Задание A:
Ответьте на вопросы по тексту о бое под Прохоровкой:
(i) Какое звание было у К. Т. Поздеева?
(ii) Сколько бойцов было во взводе противотанковых ружей?
(iii) Сколько вражеских боевых машин уничтожила рота Новикова?
Задание B: Перечислите, пожалуйста, все фамилии советских военных, упомянутых в тексте о бое под Прохоровкой.
Задание C: Продолжите текст о бое под Прохоровкой, начав сразу после его последнего предложения.

Исходный текст:
....

Лица многих, очень многих людей, о которых только слышал, видятся мне в минуту торжественного вручения гвардейского знамени. Кажется, я готов раздать жизнь свою по минуте, только чтобы они, не дожившие до нынешнего праздника, встали из братских могил и разделили с нами общее торжество, — ведь оно принадлежит им по праву. И те бойцы моего родного 55-го гвардейского танкового полка, что под Прохоровкой, у совхоза «Комсомолец», остановили «тигры», «пантеры» и «фердинанды» эсэсовской дивизии «Адольф Гитлер». И взвод противотанковых ружей из нашей бригады во главе со старшим лейтенантом К. Т. Поздеевым, который погиб там же, под Прохоровкой, приняв на себя удар двадцати трех вражеских танков и мотопехоты. Четырнадцать их было, наших славных ребят, вооруженных четырьмя бронебойками, автоматами и гранатами. Но они не зря именовались гвардейцами. Одиннадцать сожженных танков, десятки убитых автоматчиков — такой ценой заплатил враг за гибель гвардейцев. И встали бы здесь лейтенанты Н. П. Новак и С. М. Чикамадзе, чьи экипажи за день до боя у Прохоровки, когда совершался перелом в великой битве на Огненной дуге, уничтожили двенадцать фашистских танков. В тот день рота Новикова обратила в металлолом двадцать восемь вражеских боевых машин.

....

Записи:
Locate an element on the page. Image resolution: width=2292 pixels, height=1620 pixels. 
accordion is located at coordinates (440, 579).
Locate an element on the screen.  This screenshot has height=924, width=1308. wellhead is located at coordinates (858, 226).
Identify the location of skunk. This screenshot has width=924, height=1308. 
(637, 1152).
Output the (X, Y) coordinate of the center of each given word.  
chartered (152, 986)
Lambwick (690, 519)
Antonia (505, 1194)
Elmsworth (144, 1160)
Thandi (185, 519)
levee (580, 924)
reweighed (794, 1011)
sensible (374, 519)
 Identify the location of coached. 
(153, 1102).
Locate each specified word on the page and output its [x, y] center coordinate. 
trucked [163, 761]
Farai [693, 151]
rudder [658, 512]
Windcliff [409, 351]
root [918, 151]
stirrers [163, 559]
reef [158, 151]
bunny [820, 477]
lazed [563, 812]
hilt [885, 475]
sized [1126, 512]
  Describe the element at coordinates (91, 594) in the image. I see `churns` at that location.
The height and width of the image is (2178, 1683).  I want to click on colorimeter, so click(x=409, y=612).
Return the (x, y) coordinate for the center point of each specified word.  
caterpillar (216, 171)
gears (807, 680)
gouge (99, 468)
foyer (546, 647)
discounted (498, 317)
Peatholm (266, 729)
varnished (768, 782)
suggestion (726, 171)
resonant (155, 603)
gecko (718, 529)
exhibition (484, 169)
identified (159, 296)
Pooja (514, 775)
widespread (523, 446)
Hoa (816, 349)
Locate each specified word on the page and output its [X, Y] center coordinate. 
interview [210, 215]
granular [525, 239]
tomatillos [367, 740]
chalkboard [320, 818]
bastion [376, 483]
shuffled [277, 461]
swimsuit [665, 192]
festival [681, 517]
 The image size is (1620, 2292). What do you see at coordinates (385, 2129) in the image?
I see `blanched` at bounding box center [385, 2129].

....

Ответ A:
(i) Старший лейтенант.
(ii) Четырнадцать.
(iii) Двадцать восемь.

Ответ B: Поздеев, Новак, Чикамадзе, Новиков.

Ответ C:
Все, все до единого пусть встали бы здесь герои нашего корпуса и нашей бригады — герои Сталинграда. Огненной дуги и Днепра, а среди них мой первый фронтовой командир гвардии лейтенант Титский, которого тогда, в час похорон у днепровского берега, мне так хотелось осыпать цветами…
Невозможно.
Но почему невозможно?! Я вижу их живые лица, я словно смотрю сейчас их глазами — или моими глазами смотрят они? И вместе со мной переживают этот миг, когда командир бригады принимает из рук командира корпуса гвардейское знамя.
Делом живы люди на земле. Но разве умрет их дело в памяти живых, в памяти спасенной ими Родины, в памяти народа! Вот она, их бессмертная жизнь, вот оно, их бессмертное дело, — в этом алом знамени с образом великого вождя революции. Оно становится совестью, честью и славой для тысяч бойцов, объединенных в монолитную силу под знаменем 5-го гвардейского Зимовниковского механизированного корпуса, под знаменами его гвардейских частей. Павшие однополчане пойдут с нами под этим знаменем и дальше — до самой Победы. И после Победы они останутся в своем великом народе — его совестью, вечной славой и гордостью. От их незримого присутствия мы тысячекратно сильнее.
Скоро, очень скоро сбудутся слова нашего бесстрашного однополчанина, брошенные в лицо фашистам из огня: мы окружим кровавого врага в его собственном логове. Окружим и добьем!..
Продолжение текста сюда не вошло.